India-based wellness app developer CureFit has secured approximately $145m in a funding round led by online food delivery service Zomato, according to Inc42, indicating the continual growth of the digital fitness and wellness space.

Singaporean state-owned investment firm Temasek filled out the round alongside Accel, South Park Commons, founder Mukesh Bansal and private investors Paras Sanghvi and Apurva Doshi at a $1.4bn valuation.

CureFit’s online platform allows users to book live fitness classes through a mobile app which also offers access to meditation and stress reduction tools, medical consultations, healthy meals and therapy sessions.

The round represents the latest point in an explosive trajectory for fitness apps and digital technology. The global fitness and wellness market, worth approximately $4.4 trillion globally last year, according to industry body the Global Wellness Institute, is seeing significant changes during the Covid 19 pandemic and related lockdowns.

Subsectors like fitness technology grew 29% between 2019 and 2020 to become a $49.5bn market, while healthy eating and nutrition maintained a 3.6% growth trajectory. The overall sector is expected to reach $7 trillion in size by 2025.

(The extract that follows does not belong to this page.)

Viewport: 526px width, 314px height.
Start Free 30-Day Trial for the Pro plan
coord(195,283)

Consulting firm McKinsey’s Future of Wellness Survey in April this year stated the market for health and fitness products is growing between 5% and 10% annually. What used to be a somewhat niche remote fitness market gone mainstream after access to gyms was limited during the pandemic. Wearable activity trackers like Fitbit and home fitness systems such as Peloton and Tonal have made even group exercises more self-directed.

As countries emerge from the pandemic – new variants notwithstanding – much of the change looks set to stay, with downloads for fitness apps seeing an increase of 45.6% globally between Q1 and Q2 2020, according to consumer engagement platform Moengage and mobile app market intelligence provider Apptopia’s Global Mobile Consumer Trends report, which showed India as the region with the largest increase, amounting to 157%.

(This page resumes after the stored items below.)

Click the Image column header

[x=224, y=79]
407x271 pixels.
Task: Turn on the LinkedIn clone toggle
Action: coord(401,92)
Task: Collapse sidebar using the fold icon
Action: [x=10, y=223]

Zomato’s involvement is also notable as a potential harbinger of an increasingly busy intersection of digital health and food offerings.

The corporate agreed last month to sell its sports facility subsidiary, Fitso, to Curefit for $50m, investing another $50m in the company in return for a total stake of 6.4%. Fitso is not the only acquisition Curefit has made this year – it took over digital training platform developer Onyx in January and smart fitness equipment developer Tread in June.

CureFit had raised up to $75m in funding from Tata Digital, a subsidiary of conglomerate Tata Sons, in June this year, taking its total funding to at least $465m.

Consumer goods conglomerate Unilever’s corporate venturing unit, Unilever Ventures, had taken part in a $109m round for the company in March 2020 as an existing investor, at an $800m valuation. It was led by Temasek and also backed by Accel, Chiratae Ventures, GableHorn Investments Castle Investments, Epiq Capital, Pathiti Investment Trust and Ascent Capital.

By Fernando Moncada Rivera

Fernando Moncada Rivera is a reporter at Global Corporate Venturing and also host of the Global Venturing Review podcast.